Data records
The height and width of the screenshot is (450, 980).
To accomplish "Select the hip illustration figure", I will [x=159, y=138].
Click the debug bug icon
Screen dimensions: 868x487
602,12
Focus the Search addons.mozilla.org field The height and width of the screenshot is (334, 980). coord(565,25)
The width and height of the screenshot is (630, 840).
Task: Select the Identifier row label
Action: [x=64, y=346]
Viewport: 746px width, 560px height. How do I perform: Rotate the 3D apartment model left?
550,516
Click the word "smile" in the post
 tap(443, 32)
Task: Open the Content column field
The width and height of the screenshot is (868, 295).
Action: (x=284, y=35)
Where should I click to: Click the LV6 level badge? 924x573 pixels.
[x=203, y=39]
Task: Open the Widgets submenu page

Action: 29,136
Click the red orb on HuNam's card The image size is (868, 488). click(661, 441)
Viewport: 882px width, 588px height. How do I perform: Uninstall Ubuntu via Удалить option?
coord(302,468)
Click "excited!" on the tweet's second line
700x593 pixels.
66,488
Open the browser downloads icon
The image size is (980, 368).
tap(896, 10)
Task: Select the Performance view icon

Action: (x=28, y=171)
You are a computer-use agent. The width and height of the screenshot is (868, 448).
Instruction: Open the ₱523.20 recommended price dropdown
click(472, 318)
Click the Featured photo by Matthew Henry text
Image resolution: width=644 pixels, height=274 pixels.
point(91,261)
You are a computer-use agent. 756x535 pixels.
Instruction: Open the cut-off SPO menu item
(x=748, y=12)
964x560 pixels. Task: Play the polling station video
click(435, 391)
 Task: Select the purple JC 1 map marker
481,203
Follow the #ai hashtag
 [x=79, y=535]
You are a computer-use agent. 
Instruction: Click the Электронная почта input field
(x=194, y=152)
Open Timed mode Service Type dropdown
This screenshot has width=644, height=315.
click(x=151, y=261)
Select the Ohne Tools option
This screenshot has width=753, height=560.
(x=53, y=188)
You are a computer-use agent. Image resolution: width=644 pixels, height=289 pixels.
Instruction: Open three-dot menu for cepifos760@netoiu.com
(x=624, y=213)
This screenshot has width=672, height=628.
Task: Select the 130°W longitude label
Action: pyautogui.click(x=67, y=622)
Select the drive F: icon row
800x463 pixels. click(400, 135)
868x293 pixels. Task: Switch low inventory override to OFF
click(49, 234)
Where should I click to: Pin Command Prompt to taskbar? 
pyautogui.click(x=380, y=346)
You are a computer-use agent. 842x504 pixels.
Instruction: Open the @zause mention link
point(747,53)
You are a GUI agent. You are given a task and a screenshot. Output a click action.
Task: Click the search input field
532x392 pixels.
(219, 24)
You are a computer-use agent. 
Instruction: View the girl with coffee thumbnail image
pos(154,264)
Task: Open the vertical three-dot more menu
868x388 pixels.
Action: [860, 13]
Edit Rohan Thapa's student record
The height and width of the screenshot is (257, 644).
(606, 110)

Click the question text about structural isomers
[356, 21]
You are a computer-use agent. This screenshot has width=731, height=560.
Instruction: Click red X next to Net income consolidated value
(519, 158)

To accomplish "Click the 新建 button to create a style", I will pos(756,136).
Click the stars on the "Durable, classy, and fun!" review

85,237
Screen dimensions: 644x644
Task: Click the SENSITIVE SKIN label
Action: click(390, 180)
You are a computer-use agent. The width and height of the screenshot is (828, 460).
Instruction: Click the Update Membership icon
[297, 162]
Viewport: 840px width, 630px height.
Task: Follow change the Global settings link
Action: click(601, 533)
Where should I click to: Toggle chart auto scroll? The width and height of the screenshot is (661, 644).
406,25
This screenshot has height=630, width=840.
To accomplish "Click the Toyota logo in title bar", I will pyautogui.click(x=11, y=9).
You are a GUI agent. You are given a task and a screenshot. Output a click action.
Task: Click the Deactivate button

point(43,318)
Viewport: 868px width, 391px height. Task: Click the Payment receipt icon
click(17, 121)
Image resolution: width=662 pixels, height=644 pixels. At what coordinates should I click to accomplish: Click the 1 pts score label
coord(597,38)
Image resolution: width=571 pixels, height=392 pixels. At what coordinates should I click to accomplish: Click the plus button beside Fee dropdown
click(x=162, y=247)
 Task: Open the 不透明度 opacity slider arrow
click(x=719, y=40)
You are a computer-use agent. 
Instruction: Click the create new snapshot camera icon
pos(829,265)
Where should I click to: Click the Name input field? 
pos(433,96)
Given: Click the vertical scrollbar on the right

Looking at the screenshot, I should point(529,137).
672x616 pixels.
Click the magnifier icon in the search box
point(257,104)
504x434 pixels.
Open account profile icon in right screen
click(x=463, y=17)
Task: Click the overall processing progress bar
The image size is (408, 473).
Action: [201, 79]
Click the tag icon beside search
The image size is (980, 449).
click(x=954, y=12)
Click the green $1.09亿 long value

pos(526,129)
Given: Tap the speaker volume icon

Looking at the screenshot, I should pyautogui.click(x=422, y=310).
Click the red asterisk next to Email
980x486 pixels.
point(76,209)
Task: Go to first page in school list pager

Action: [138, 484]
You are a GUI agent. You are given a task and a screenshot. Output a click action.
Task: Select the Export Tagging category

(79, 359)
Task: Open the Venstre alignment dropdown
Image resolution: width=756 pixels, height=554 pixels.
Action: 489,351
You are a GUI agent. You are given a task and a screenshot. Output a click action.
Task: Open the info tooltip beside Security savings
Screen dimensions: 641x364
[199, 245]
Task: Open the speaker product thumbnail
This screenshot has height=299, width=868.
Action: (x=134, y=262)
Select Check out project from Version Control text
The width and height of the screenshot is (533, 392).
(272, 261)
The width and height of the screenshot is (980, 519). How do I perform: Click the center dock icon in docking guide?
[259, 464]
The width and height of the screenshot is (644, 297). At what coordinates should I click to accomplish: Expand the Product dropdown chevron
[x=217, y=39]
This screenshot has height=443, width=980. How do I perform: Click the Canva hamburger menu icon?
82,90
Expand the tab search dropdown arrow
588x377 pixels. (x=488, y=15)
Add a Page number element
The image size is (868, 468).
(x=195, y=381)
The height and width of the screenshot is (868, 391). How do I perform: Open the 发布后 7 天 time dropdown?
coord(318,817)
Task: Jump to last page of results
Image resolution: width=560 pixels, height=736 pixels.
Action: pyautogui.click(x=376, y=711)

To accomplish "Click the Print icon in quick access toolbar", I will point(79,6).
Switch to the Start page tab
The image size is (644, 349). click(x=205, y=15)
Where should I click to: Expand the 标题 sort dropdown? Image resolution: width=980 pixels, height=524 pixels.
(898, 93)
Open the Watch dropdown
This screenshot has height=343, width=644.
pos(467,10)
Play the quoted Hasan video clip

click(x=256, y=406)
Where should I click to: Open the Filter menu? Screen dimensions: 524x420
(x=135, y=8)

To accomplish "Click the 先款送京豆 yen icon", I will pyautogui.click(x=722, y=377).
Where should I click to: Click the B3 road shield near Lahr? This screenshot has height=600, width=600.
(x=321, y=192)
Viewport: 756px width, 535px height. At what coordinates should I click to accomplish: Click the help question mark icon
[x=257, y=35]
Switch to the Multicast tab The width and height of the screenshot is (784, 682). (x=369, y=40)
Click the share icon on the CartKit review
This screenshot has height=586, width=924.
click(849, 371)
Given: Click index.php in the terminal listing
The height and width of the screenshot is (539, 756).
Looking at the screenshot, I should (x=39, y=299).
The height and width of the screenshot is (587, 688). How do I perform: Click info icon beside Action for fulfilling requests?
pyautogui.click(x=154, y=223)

Problem: Transcribe the data in full, keeping every detail.

Output below:
The height and width of the screenshot is (450, 980).
To accomplish "Select the hip illustration figure", I will [x=159, y=138].
Click the debug bug icon
Screen dimensions: 868x487
602,12
Focus the Search addons.mozilla.org field The height and width of the screenshot is (334, 980). coord(565,25)
The width and height of the screenshot is (630, 840).
Task: Select the Identifier row label
Action: [x=64, y=346]
Viewport: 746px width, 560px height. How do I perform: Rotate the 3D apartment model left?
550,516
Click the word "smile" in the post
 tap(443, 32)
Task: Open the Content column field
The width and height of the screenshot is (868, 295).
Action: (x=284, y=35)
Where should I click to: Click the LV6 level badge? 924x573 pixels.
[x=203, y=39]
Task: Open the Widgets submenu page

Action: 29,136
Click the red orb on HuNam's card The image size is (868, 488). click(661, 441)
Viewport: 882px width, 588px height. How do I perform: Uninstall Ubuntu via Удалить option?
coord(302,468)
Click "excited!" on the tweet's second line
700x593 pixels.
66,488
Open the browser downloads icon
The image size is (980, 368).
tap(896, 10)
Task: Select the Performance view icon

Action: (x=28, y=171)
You are a computer-use agent. The width and height of the screenshot is (868, 448).
Instruction: Open the ₱523.20 recommended price dropdown
click(472, 318)
Click the Featured photo by Matthew Henry text
Image resolution: width=644 pixels, height=274 pixels.
point(91,261)
You are a computer-use agent. 756x535 pixels.
Instruction: Open the cut-off SPO menu item
(x=748, y=12)
964x560 pixels. Task: Play the polling station video
click(435, 391)
 Task: Select the purple JC 1 map marker
481,203
Follow the #ai hashtag
 [x=79, y=535]
You are a computer-use agent. 
Instruction: Click the Электронная почта input field
(x=194, y=152)
Open Timed mode Service Type dropdown
This screenshot has width=644, height=315.
click(x=151, y=261)
Select the Ohne Tools option
This screenshot has width=753, height=560.
(x=53, y=188)
You are a computer-use agent. Image resolution: width=644 pixels, height=289 pixels.
Instruction: Open three-dot menu for cepifos760@netoiu.com
(x=624, y=213)
This screenshot has width=672, height=628.
Task: Select the 130°W longitude label
Action: pyautogui.click(x=67, y=622)
Select the drive F: icon row
800x463 pixels. click(400, 135)
868x293 pixels. Task: Switch low inventory override to OFF
click(49, 234)
Where should I click to: Pin Command Prompt to taskbar? 
pyautogui.click(x=380, y=346)
You are a computer-use agent. 842x504 pixels.
Instruction: Open the @zause mention link
point(747,53)
You are a GUI agent. You are given a task and a screenshot. Output a click action.
Task: Click the search input field
532x392 pixels.
(219, 24)
You are a computer-use agent. 
Instruction: View the girl with coffee thumbnail image
pos(154,264)
Task: Open the vertical three-dot more menu
868x388 pixels.
Action: [860, 13]
Edit Rohan Thapa's student record
The height and width of the screenshot is (257, 644).
(606, 110)

Click the question text about structural isomers
[356, 21]
You are a computer-use agent. This screenshot has width=731, height=560.
Instruction: Click red X next to Net income consolidated value
(519, 158)

To accomplish "Click the 新建 button to create a style", I will pos(756,136).
Click the stars on the "Durable, classy, and fun!" review

85,237
Screen dimensions: 644x644
Task: Click the SENSITIVE SKIN label
Action: click(390, 180)
You are a computer-use agent. The width and height of the screenshot is (828, 460).
Instruction: Click the Update Membership icon
[297, 162]
Viewport: 840px width, 630px height.
Task: Follow change the Global settings link
Action: click(601, 533)
Where should I click to: Toggle chart auto scroll? The width and height of the screenshot is (661, 644).
406,25
This screenshot has height=630, width=840.
To accomplish "Click the Toyota logo in title bar", I will pyautogui.click(x=11, y=9).
You are a GUI agent. You are given a task and a screenshot. Output a click action.
Task: Click the Deactivate button

point(43,318)
Viewport: 868px width, 391px height. Task: Click the Payment receipt icon
click(17, 121)
Image resolution: width=662 pixels, height=644 pixels. At what coordinates should I click to accomplish: Click the 1 pts score label
coord(597,38)
Image resolution: width=571 pixels, height=392 pixels. At what coordinates should I click to accomplish: Click the plus button beside Fee dropdown
click(x=162, y=247)
 Task: Open the 不透明度 opacity slider arrow
click(x=719, y=40)
You are a computer-use agent. 
Instruction: Click the create new snapshot camera icon
pos(829,265)
Where should I click to: Click the Name input field? 
pos(433,96)
Given: Click the vertical scrollbar on the right

Looking at the screenshot, I should point(529,137).
672x616 pixels.
Click the magnifier icon in the search box
point(257,104)
504x434 pixels.
Open account profile icon in right screen
click(x=463, y=17)
Task: Click the overall processing progress bar
The image size is (408, 473).
Action: [201, 79]
Click the tag icon beside search
The image size is (980, 449).
click(x=954, y=12)
Click the green $1.09亿 long value

pos(526,129)
Given: Tap the speaker volume icon

Looking at the screenshot, I should pyautogui.click(x=422, y=310).
Click the red asterisk next to Email
980x486 pixels.
point(76,209)
Task: Go to first page in school list pager

Action: [138, 484]
You are a GUI agent. You are given a task and a screenshot. Output a click action.
Task: Select the Export Tagging category

(79, 359)
Task: Open the Venstre alignment dropdown
Image resolution: width=756 pixels, height=554 pixels.
Action: 489,351
You are a GUI agent. You are given a task and a screenshot. Output a click action.
Task: Open the info tooltip beside Security savings
Screen dimensions: 641x364
[199, 245]
Task: Open the speaker product thumbnail
This screenshot has height=299, width=868.
Action: (x=134, y=262)
Select Check out project from Version Control text
The width and height of the screenshot is (533, 392).
(272, 261)
The width and height of the screenshot is (980, 519). How do I perform: Click the center dock icon in docking guide?
[259, 464]
The width and height of the screenshot is (644, 297). At what coordinates should I click to accomplish: Expand the Product dropdown chevron
[x=217, y=39]
This screenshot has height=443, width=980. How do I perform: Click the Canva hamburger menu icon?
82,90
Expand the tab search dropdown arrow
588x377 pixels. (x=488, y=15)
Add a Page number element
The image size is (868, 468).
(x=195, y=381)
The height and width of the screenshot is (868, 391). How do I perform: Open the 发布后 7 天 time dropdown?
coord(318,817)
Task: Jump to last page of results
Image resolution: width=560 pixels, height=736 pixels.
Action: pyautogui.click(x=376, y=711)

To accomplish "Click the Print icon in quick access toolbar", I will point(79,6).
Switch to the Start page tab
The image size is (644, 349). click(x=205, y=15)
Where should I click to: Expand the 标题 sort dropdown? Image resolution: width=980 pixels, height=524 pixels.
(898, 93)
Open the Watch dropdown
This screenshot has height=343, width=644.
pos(467,10)
Play the quoted Hasan video clip

click(x=256, y=406)
Where should I click to: Open the Filter menu? Screen dimensions: 524x420
(x=135, y=8)

To accomplish "Click the 先款送京豆 yen icon", I will pyautogui.click(x=722, y=377).
Where should I click to: Click the B3 road shield near Lahr? This screenshot has height=600, width=600.
(x=321, y=192)
Viewport: 756px width, 535px height. At what coordinates should I click to accomplish: Click the help question mark icon
[x=257, y=35]
Switch to the Multicast tab The width and height of the screenshot is (784, 682). (x=369, y=40)
Click the share icon on the CartKit review
This screenshot has height=586, width=924.
click(849, 371)
Given: Click index.php in the terminal listing
The height and width of the screenshot is (539, 756).
Looking at the screenshot, I should (x=39, y=299).
The height and width of the screenshot is (587, 688). How do I perform: Click info icon beside Action for fulfilling requests?
pyautogui.click(x=154, y=223)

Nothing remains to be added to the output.